Sunday, June 22, 2014

The Living, by Matt de la Peña

Shy comes from a town on the border just south of San Diego and his job on a luxury cruise liner opens his eyes to the immense wealth that some people enjoy.  He's hoping to make some money and get his mind off of the recent death of his grandmother to a new virulent disease called Romero.  But on his first trip out, an upset older man commits suicide right in front of Shy.  Soon, Shy finds that all sort of figures are interested in what Shy saw before the man died -- Shy is being followed, his cabin broken into, and a man in a black suit makes vague threats against him.  Meanwhile, Shy has other issues closer to home.  He's grown close with a fellow crew member Carmen (who is engaged but seems interested in Shy).  And, from back home, Shy learns that his nephew has now contracted Romero's.

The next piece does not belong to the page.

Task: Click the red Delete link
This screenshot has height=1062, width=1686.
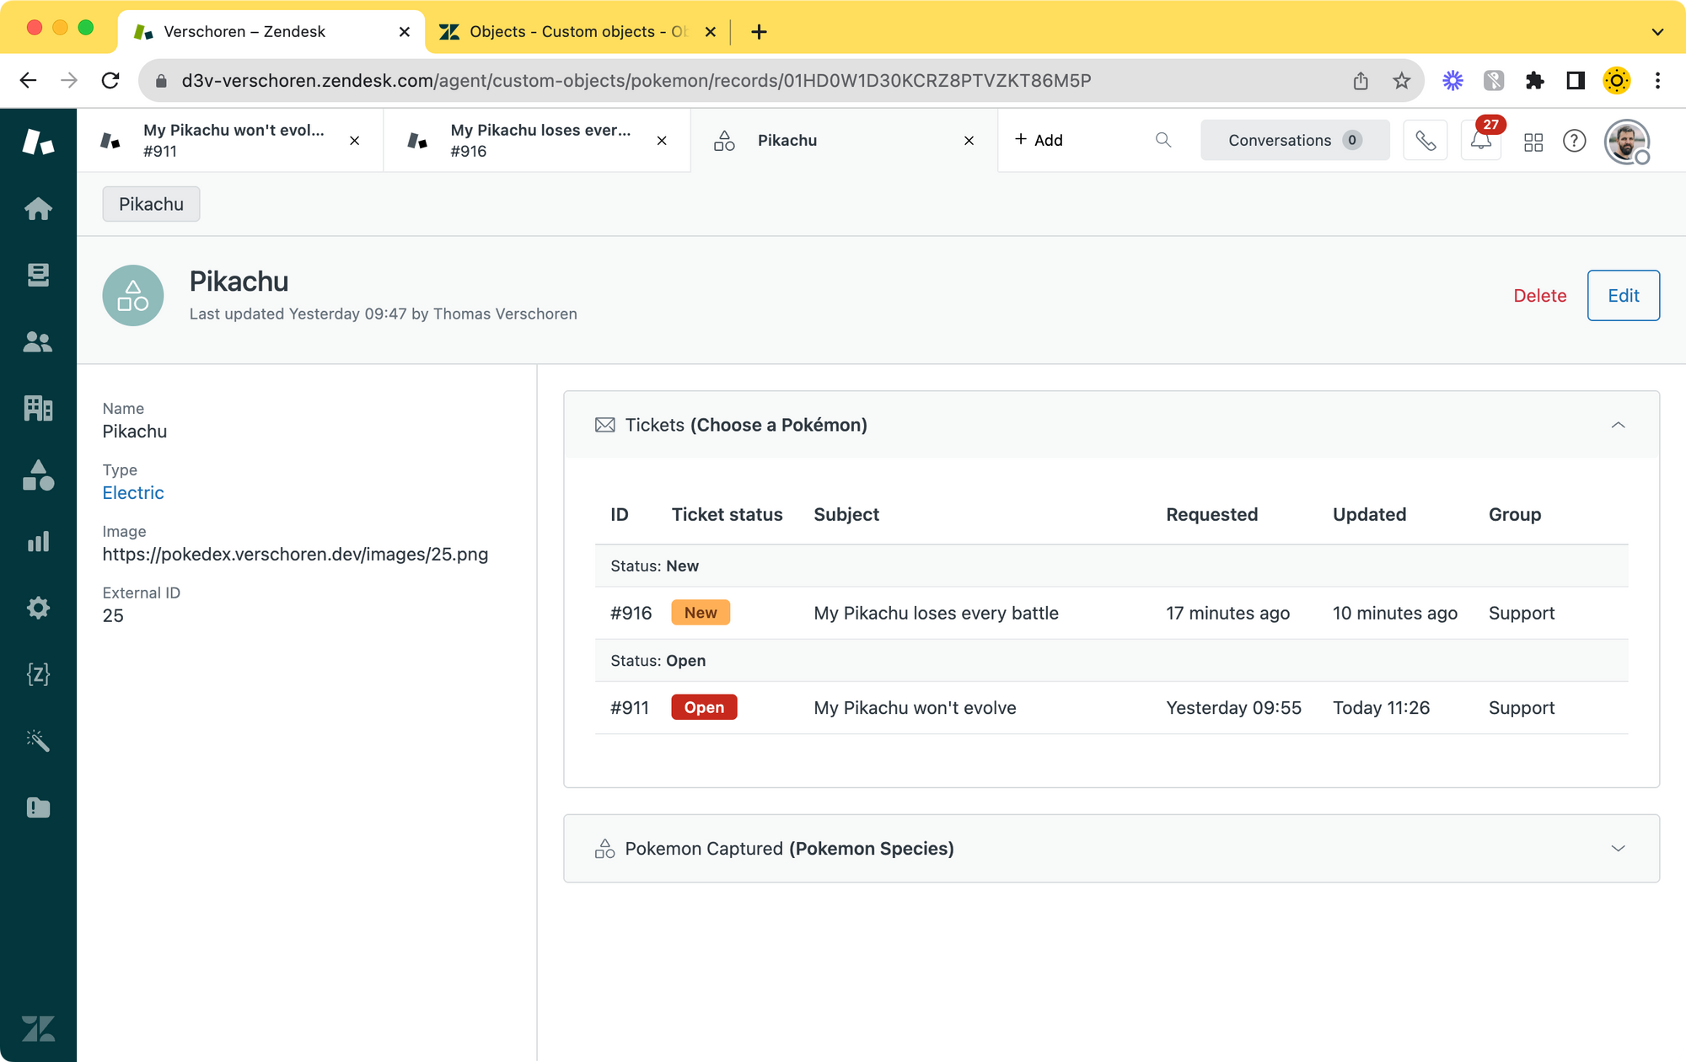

The story, however, takes a sudden left turn when a huge earthquake levels California, sending a massive tsunami out into the ocean and threatening the ship.  By the time that threat passes, Shy finds himself on a wrecked lifeboat, in the company of a spoiled young woman named Addie.  Larger dangers await!

Sometimes, even I need to take a break from the "pink" books, but at the end of the day the mindless violence, nonsensical plots, and sheer brutality of action stories doesn't really do that much for me.  I kind of liked the dynamic between Shy and his crew mate Carmen (and even Shy's budding attachment to Addie), but the romance never really develops very far and character development is not a major focus here.  I think I'll go back to my usual stuff again.